Purpose of review: Diabetic ketoacidosis is a life-threatening complication of diabetes characterized by hyperglycemia, acidosis, and ketosis. Ketoacidosis may occur with blood glucose level < 200 mg/dl (improperly defined as euglycemic ketoacidosis, euKA) and also in people without diabetes. The absence of marked hyperglycemia can delay diagnosis and treatment, resulting in potential serious adverse outcomes.

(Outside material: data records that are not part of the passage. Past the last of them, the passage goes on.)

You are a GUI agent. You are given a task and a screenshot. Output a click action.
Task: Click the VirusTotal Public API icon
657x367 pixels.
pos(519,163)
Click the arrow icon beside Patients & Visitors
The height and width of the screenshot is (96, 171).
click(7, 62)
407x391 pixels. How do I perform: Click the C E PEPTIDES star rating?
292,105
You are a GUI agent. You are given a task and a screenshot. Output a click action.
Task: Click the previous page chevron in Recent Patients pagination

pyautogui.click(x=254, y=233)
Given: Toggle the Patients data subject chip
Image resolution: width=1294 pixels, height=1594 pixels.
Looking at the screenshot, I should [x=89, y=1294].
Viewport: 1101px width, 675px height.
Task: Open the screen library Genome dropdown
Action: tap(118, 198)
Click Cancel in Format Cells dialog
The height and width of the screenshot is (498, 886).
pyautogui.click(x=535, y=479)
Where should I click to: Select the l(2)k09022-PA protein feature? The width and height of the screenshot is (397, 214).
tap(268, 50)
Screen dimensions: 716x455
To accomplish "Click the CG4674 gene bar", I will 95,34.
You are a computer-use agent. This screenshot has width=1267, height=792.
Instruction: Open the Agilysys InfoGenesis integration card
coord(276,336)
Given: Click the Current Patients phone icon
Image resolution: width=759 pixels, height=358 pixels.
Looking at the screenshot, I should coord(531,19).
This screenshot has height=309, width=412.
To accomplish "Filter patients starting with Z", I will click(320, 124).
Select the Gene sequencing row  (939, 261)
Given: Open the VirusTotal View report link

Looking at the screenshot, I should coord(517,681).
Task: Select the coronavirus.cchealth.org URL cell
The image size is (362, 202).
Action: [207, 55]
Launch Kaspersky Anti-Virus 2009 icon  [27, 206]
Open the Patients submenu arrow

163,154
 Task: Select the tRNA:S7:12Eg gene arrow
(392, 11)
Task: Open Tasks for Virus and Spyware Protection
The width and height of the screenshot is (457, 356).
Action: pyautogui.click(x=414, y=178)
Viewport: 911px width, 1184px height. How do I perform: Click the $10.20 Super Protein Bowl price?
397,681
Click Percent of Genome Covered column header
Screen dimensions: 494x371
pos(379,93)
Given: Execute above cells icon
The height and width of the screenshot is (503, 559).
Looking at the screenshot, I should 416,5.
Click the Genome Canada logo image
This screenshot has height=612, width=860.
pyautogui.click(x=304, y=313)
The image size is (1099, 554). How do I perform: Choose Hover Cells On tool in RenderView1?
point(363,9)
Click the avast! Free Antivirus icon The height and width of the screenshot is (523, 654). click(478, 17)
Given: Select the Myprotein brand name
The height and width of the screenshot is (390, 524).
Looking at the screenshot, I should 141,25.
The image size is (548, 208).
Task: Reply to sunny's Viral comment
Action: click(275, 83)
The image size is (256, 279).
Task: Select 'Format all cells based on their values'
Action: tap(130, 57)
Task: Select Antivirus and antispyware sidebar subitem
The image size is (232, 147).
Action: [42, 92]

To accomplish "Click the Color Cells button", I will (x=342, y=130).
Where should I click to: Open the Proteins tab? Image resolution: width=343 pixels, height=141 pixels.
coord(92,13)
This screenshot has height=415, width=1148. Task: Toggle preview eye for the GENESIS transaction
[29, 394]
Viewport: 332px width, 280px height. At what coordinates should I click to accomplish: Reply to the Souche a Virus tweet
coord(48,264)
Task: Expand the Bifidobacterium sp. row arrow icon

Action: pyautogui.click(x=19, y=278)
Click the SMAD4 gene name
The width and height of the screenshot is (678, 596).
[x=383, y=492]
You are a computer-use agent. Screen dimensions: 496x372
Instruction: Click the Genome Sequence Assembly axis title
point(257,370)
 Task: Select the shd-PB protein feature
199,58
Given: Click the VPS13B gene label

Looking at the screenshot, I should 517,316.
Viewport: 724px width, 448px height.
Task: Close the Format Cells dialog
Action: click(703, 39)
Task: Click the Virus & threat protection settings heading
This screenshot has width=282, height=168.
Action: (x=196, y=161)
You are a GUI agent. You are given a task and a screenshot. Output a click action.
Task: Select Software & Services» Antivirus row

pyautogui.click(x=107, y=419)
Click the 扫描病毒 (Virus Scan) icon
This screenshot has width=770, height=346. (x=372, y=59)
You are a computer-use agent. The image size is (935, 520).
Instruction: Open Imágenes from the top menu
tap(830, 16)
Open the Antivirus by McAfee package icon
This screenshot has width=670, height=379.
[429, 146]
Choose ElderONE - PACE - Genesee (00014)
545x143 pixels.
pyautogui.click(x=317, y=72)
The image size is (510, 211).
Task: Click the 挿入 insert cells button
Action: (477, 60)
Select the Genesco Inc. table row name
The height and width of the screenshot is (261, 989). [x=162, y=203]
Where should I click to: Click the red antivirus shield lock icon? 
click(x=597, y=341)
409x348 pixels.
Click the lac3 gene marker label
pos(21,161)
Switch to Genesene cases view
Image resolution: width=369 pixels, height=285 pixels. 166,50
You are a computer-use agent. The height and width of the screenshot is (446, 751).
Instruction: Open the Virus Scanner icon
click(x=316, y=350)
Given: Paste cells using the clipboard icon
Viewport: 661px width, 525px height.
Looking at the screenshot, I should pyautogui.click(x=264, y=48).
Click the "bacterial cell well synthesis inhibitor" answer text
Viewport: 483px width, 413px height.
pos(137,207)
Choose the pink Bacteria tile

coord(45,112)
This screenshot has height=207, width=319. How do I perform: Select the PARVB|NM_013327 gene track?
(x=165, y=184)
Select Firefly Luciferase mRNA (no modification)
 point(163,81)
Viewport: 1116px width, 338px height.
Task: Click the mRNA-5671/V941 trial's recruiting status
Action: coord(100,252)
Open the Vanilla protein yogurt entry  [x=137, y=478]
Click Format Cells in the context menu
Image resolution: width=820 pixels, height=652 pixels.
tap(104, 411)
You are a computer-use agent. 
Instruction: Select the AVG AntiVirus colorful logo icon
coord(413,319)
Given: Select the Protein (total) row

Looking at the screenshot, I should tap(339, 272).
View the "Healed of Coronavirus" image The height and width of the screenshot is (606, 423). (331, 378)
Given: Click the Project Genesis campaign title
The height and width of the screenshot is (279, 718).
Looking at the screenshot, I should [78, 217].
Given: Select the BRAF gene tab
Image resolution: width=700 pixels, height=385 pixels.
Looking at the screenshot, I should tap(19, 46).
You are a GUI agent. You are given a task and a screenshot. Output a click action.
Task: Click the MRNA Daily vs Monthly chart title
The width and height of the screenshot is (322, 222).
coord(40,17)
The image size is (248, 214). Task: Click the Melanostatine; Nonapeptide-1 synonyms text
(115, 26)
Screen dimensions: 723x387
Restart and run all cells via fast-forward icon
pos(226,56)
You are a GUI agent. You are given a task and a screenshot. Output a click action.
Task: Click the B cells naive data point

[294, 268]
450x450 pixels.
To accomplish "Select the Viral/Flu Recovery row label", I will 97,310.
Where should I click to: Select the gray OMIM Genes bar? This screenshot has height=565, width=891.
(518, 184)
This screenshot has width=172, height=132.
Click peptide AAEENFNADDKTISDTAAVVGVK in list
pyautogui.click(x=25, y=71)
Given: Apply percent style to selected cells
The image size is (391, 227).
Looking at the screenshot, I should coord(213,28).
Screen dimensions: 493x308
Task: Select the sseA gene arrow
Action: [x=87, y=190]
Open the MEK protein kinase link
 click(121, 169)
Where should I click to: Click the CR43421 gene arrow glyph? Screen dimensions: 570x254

Recent findings: Recently, with the wide clinical use of sodium glucose co-transporter 2 inhibitors (SGLT2i), euKA has come back into the spotlight. Use of SGLT2i use can predispose to the development of ketoacidosis with relatively low or normal levels of blood glucose. This condition, however, can occur, in the absence of diabetes, in settings such as pregnancy, restriction on caloric intake, glycogen storage diseases or defective gluconeogenesis (alcohol abuse or chronic liver disease), and cocaine abuse. euKA is a challenging diagnosis for most physicians who may be misled by the presence of normal glycemia or mild hyperglycemia. In this article, we review pathophysiology, etiologies, clinical presentation and the management of euKA.
Keywords: Alcohol; Euglycemic ketoacidosis; Ketoacidosis; Pregnancy; Sodium-glucose cotransporter-2 inhibitors; Starvation.